Exercise requirements:
Would you please retype, exactly, the lines of the listing below between the line with "Questions Fréquentes (79, 1454)" and the line with "Communication (74, 2549)", inclusive?

========

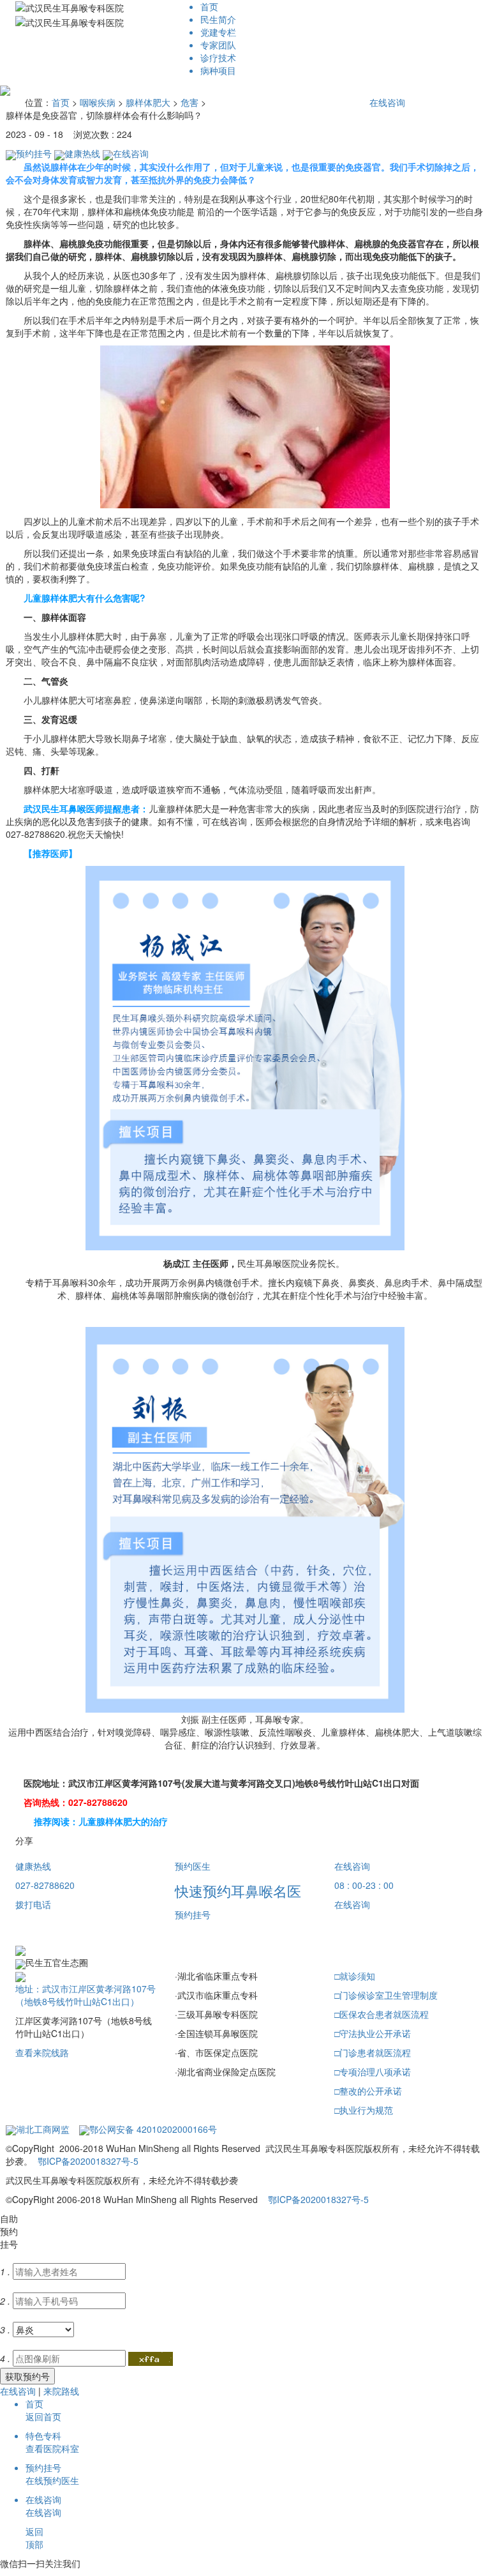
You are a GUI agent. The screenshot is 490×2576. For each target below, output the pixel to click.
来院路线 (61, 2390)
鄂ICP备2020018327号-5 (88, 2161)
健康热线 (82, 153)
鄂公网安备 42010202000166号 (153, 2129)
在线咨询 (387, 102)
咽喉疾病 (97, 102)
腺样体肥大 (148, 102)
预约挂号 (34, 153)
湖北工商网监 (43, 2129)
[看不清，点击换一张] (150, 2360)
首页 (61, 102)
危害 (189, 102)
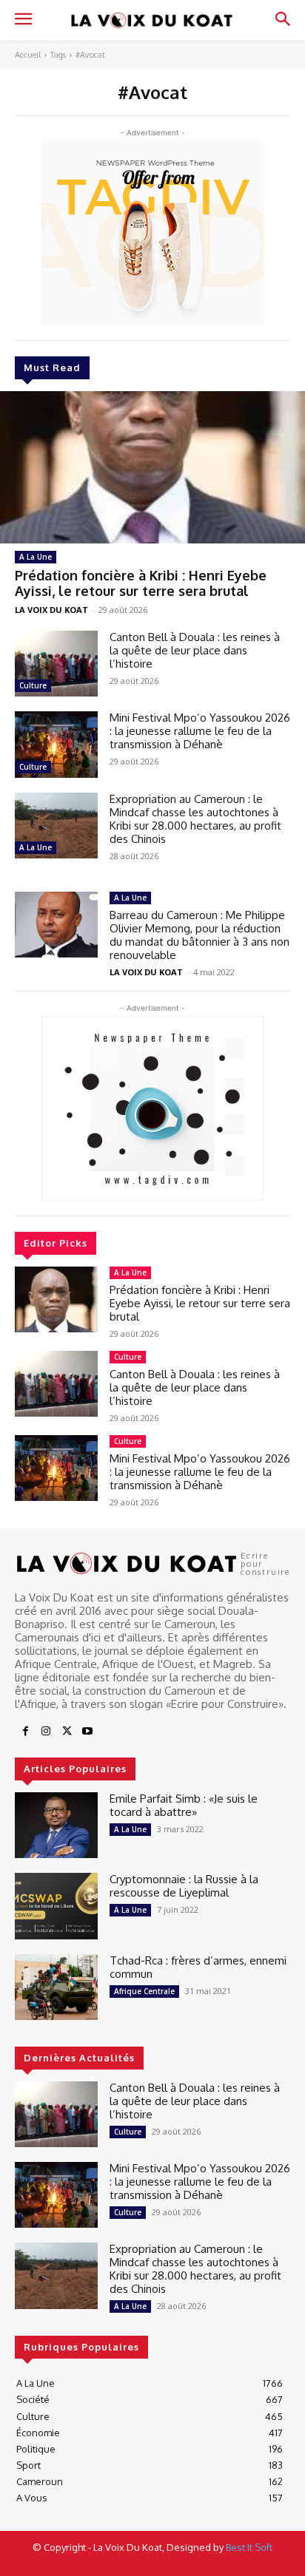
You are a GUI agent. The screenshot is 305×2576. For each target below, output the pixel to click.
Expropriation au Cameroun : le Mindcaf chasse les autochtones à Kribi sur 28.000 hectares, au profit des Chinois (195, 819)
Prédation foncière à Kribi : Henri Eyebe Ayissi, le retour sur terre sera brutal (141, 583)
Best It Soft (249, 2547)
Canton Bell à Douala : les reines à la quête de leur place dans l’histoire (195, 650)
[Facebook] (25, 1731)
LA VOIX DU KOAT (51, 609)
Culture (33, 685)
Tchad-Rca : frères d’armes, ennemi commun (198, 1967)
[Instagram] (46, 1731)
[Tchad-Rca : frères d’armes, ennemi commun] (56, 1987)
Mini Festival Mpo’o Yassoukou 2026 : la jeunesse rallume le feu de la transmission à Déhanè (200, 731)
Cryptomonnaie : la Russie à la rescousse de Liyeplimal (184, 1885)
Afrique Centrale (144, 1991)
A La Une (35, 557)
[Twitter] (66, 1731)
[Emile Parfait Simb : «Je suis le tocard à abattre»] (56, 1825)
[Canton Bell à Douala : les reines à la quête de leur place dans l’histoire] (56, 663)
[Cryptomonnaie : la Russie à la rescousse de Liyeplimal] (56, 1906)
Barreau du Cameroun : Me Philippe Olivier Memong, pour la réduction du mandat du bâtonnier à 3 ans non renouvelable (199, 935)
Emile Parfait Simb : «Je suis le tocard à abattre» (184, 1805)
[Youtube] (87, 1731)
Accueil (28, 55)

========

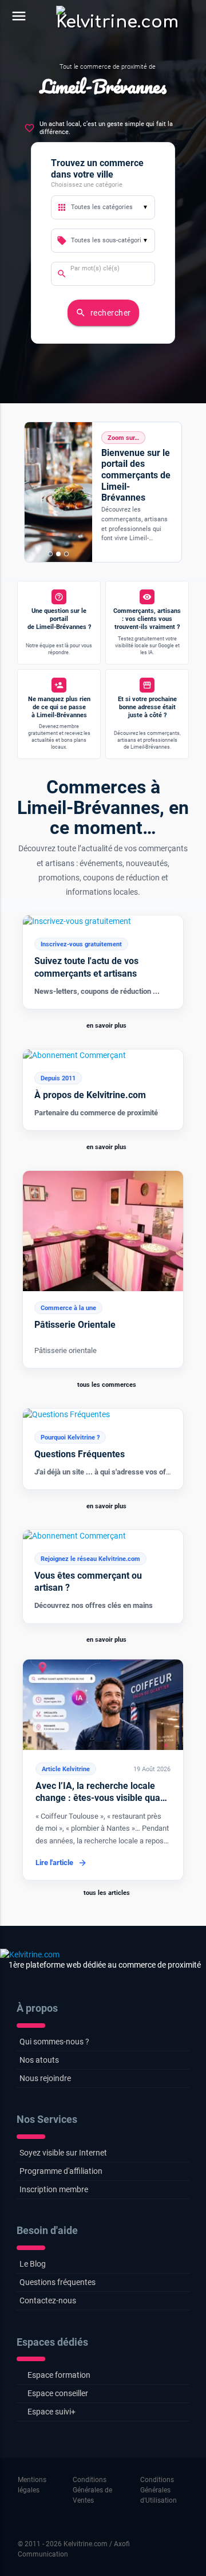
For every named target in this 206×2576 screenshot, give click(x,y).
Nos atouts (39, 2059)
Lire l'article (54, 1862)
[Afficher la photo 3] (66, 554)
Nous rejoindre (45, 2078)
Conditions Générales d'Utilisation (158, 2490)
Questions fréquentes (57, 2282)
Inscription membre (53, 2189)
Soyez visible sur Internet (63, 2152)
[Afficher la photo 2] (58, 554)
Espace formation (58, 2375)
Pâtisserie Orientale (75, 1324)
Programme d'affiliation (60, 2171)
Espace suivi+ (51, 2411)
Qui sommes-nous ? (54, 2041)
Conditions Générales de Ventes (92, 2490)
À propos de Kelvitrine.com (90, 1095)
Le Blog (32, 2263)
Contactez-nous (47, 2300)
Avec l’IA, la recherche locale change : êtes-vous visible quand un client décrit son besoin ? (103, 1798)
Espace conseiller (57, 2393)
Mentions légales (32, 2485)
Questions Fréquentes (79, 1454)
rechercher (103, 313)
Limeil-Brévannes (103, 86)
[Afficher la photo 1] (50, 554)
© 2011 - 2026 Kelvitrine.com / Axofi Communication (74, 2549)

========

Written response:
Questions Fréquentes (79, 1454)
rechercher (103, 313)
Limeil-Brévannes (103, 86)
[Afficher la photo 1] (50, 554)
© 2011 - 2026 Kelvitrine.com / Axofi Communication (74, 2549)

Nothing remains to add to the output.